When asked why she was not running, Ms Wong replied: "To run, you need to be committed 100 per cent and, at this stage, I don’t think I can do this right now."

When contacted, Ms Koh told Today that, if nominated, she hopes to be a "bridge" between the arts community and the Government. "Broadly speaking, I hope to provide a cultural lens not just on the arts, but education, heritage and urban development," she said.

The 37—year—old worked at the National Arts Council (NAC) from 1997 to 2002, first in strategic planning and later in grants as assistant director.

Asked if her tenure as a civil servant of four years would be an asset in serving as that "bridge", Ms Koh said: "There is an advantage having been on both sides, so I’m not coming in with an ’us versus them’ approach, but one of collaboration, because if the arts succeed, Singapore succeeds."
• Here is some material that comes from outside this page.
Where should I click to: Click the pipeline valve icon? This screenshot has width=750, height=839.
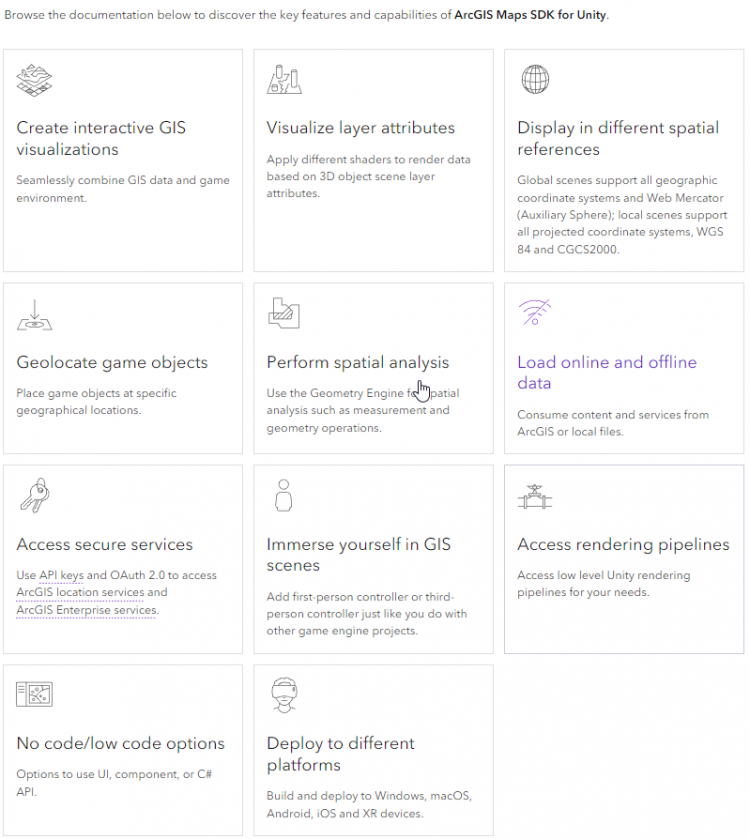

Ms Koh declined to elaborate on the issues in the arts sector she would raise in Parliament should her nomination be accepted, noting that there is a "wide variety of issues and not all can be represented" in the House. "Some of which require working behind the scenes with the various statutory boards and ministries," she added.
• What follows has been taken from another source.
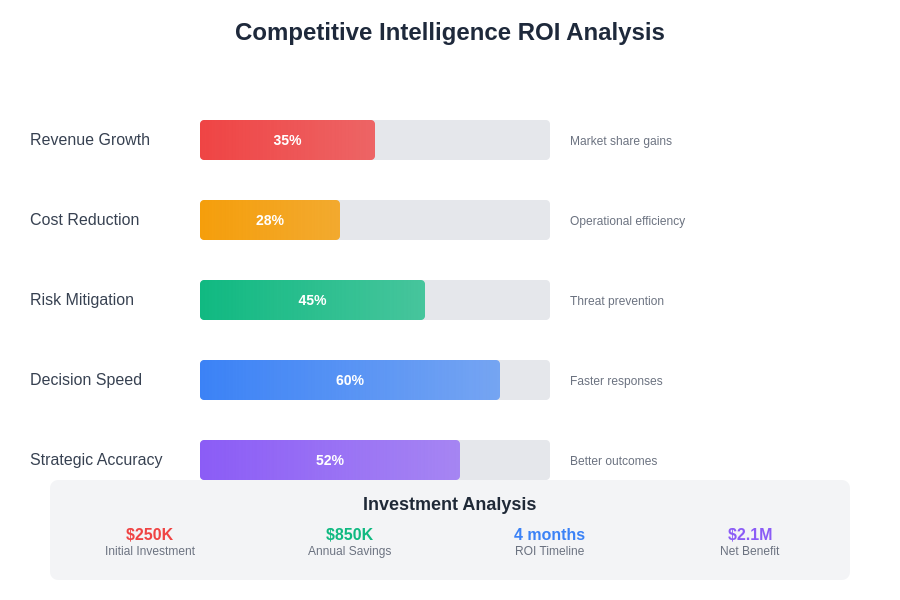Click the $850K Annual Savings figure
Image resolution: width=900 pixels, height=600 pixels.
(349, 535)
However, Ms Koh — who most recently starred in the television legal drama The Pupil — told Today she would "continue the dialogue" that Ms Wong started between the arts community and the Government and make the arts "part of the discourse" in Parliament.

"The power of the Republic is not just about economic growth or our skyline, but our soft power, our songs, our plays that travel overseas, and the formulation of our identity," she said.

She added: "It’s all very nice to have beautiful theatres and galleries, and Lion King musicals, but in 200 years’ time will there be works from our poets, our playwrights, our visual artists, or will there just be Lion Kings?"

The public has until 4.30pm on December 8 to nominate those who they think are suitable to be NMPs. Nomination forms are available at Parliament House.